Generell seien die Franzosen ihren Berufspolitikern überdrüssig, so Foucault. So verpassten die Vertreter der beiden traditionellen Volksparteien erstmals den Einzug in die Stichwahl - ein Erdbeben der politischen Landschaft. Gerade einmal zwölf Prozent vertrauen Parteien, auch die Medien erscheinen nur 22 Prozent der Menschen noch glaubwürdig.

Viele Linke werden
sich der Stimme enthalten

Einerseits sei Marine Le Pen die "Normalisierung" des Front National gelungen, der künftig wie jede andere Partei behandelt werde. Rund 40 Prozent sagen ihr die Umfragen voraus. Ihr Vater Jean-Marie Le Pen wurde 2002, als er überraschend die zweite Wahlrunde erreichte, von einer großen Mehrheit heftig abgelehnt - er schaffte nur 18 Prozent. Nun aber hat sogar der Linkspolitiker Jean-Luc Mélenchon eine Wahlempfehlung "zwischen extremer Rechter und Neoliberalismus" verweigert, sodass sich wohl viele seiner Anhänger enthalten oder einen leeren Stimmzettel abgeben werden.

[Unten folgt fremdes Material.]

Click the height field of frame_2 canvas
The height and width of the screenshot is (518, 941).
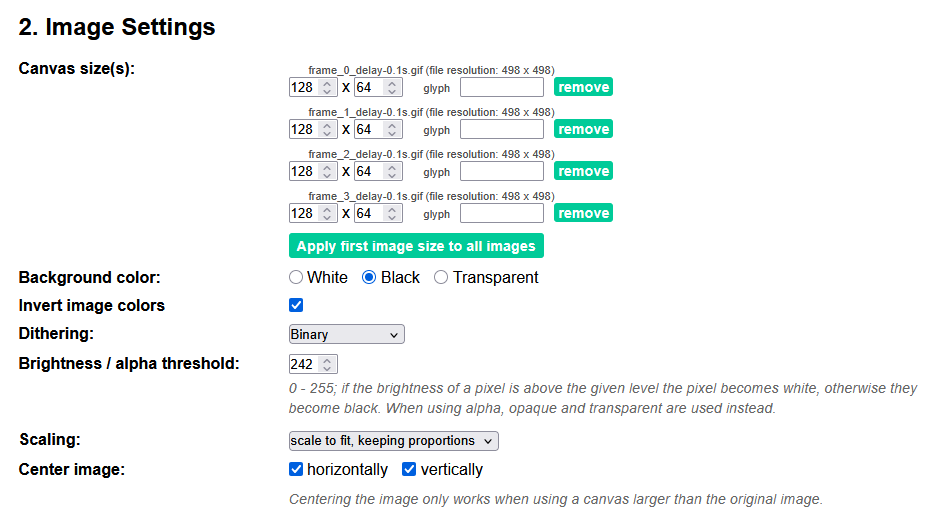pyautogui.click(x=367, y=171)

Andererseits, so Foucault, zeige der rasante Aufstieg Macrons, der noch nie in ein politisches Amt gewählt wurde und vor drei Jahren weitgehend unbekannt war, den Wunsch nach Erneuerung. Allerdings ist er weit davon entfernt, Begeisterungswellen auszulösen. Fast die Hälfte der Wahlberechtigten finden Macron unsympathisch, 60 Prozent jener, die ihn wählen wollen, tun das nicht aus Überzeugung für Macron, sondern, um Le Pen zu verhindern. Das gilt auch für Sonia und die Bewegung "LePenNON": Man müsse keine "Macronistin" sein, um eine rechtsextreme Präsidentin verhindern zu wollen.